__How to complete this task__. Only an exact repetition of all the entries will be accepted.

┌─ Extracted entries

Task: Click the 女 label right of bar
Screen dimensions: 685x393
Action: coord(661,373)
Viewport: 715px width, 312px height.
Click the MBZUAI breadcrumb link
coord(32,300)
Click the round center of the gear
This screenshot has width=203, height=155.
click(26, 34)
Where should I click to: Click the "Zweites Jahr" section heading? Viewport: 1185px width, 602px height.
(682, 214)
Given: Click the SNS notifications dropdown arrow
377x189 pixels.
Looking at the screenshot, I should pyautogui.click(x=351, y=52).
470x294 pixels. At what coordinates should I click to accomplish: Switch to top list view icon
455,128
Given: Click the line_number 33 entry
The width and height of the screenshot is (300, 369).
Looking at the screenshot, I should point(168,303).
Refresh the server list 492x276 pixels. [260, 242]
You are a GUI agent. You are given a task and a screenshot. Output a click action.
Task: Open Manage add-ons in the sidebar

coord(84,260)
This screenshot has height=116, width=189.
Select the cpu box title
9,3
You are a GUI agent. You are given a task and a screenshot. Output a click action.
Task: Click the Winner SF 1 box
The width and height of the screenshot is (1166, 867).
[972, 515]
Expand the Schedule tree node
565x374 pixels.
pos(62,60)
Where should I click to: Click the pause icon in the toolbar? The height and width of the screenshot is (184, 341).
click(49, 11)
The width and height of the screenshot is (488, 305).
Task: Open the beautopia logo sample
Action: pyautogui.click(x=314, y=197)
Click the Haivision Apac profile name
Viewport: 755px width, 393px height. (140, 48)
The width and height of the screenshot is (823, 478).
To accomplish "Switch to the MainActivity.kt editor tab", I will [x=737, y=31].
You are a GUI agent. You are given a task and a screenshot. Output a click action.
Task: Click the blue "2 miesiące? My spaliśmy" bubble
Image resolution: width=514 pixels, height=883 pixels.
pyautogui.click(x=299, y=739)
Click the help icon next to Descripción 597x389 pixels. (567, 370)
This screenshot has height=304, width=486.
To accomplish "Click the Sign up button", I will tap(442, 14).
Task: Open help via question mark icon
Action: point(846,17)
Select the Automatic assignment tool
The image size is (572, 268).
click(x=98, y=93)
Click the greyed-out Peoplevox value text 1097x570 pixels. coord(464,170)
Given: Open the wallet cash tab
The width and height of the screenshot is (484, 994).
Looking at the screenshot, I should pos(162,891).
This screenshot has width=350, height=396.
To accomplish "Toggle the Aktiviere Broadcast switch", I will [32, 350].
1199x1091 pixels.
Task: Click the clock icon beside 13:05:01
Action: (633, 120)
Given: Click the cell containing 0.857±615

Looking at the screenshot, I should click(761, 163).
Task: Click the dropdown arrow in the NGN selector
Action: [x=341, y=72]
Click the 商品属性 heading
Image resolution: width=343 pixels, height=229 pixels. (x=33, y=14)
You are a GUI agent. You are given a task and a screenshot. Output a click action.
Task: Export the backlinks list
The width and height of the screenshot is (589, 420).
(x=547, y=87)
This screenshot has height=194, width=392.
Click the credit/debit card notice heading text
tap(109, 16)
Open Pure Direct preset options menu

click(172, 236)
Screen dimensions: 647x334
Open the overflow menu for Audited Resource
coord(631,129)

└─

__Response to this exercise__.
Task: Click the 女 label right of bar
Screen dimensions: 685x393
Action: coord(661,373)
Viewport: 715px width, 312px height.
Click the MBZUAI breadcrumb link
coord(32,300)
Click the round center of the gear
This screenshot has width=203, height=155.
click(26, 34)
Where should I click to: Click the "Zweites Jahr" section heading? Viewport: 1185px width, 602px height.
(682, 214)
Given: Click the SNS notifications dropdown arrow
377x189 pixels.
Looking at the screenshot, I should pyautogui.click(x=351, y=52).
470x294 pixels. At what coordinates should I click to accomplish: Switch to top list view icon
455,128
Given: Click the line_number 33 entry
The width and height of the screenshot is (300, 369).
Looking at the screenshot, I should point(168,303).
Refresh the server list 492x276 pixels. [260, 242]
You are a GUI agent. You are given a task and a screenshot. Output a click action.
Task: Open Manage add-ons in the sidebar

coord(84,260)
This screenshot has height=116, width=189.
Select the cpu box title
9,3
You are a GUI agent. You are given a task and a screenshot. Output a click action.
Task: Click the Winner SF 1 box
The width and height of the screenshot is (1166, 867).
[972, 515]
Expand the Schedule tree node
565x374 pixels.
pos(62,60)
Where should I click to: Click the pause icon in the toolbar? The height and width of the screenshot is (184, 341).
click(49, 11)
The width and height of the screenshot is (488, 305).
Task: Open the beautopia logo sample
Action: pyautogui.click(x=314, y=197)
Click the Haivision Apac profile name
Viewport: 755px width, 393px height. (140, 48)
The width and height of the screenshot is (823, 478).
To accomplish "Switch to the MainActivity.kt editor tab", I will [x=737, y=31].
You are a GUI agent. You are given a task and a screenshot. Output a click action.
Task: Click the blue "2 miesiące? My spaliśmy" bubble
Image resolution: width=514 pixels, height=883 pixels.
pyautogui.click(x=299, y=739)
Click the help icon next to Descripción 597x389 pixels. (567, 370)
This screenshot has height=304, width=486.
To accomplish "Click the Sign up button", I will tap(442, 14).
Task: Open help via question mark icon
Action: point(846,17)
Select the Automatic assignment tool
The image size is (572, 268).
click(x=98, y=93)
Click the greyed-out Peoplevox value text 1097x570 pixels. coord(464,170)
Given: Open the wallet cash tab
The width and height of the screenshot is (484, 994).
Looking at the screenshot, I should pos(162,891).
This screenshot has width=350, height=396.
To accomplish "Toggle the Aktiviere Broadcast switch", I will [32, 350].
1199x1091 pixels.
Task: Click the clock icon beside 13:05:01
Action: (633, 120)
Given: Click the cell containing 0.857±615

Looking at the screenshot, I should click(761, 163).
Task: Click the dropdown arrow in the NGN selector
Action: [x=341, y=72]
Click the 商品属性 heading
Image resolution: width=343 pixels, height=229 pixels. (x=33, y=14)
You are a GUI agent. You are given a task and a screenshot. Output a click action.
Task: Export the backlinks list
The width and height of the screenshot is (589, 420).
(x=547, y=87)
This screenshot has height=194, width=392.
Click the credit/debit card notice heading text
tap(109, 16)
Open Pure Direct preset options menu

click(172, 236)
Screen dimensions: 647x334
Open the overflow menu for Audited Resource
coord(631,129)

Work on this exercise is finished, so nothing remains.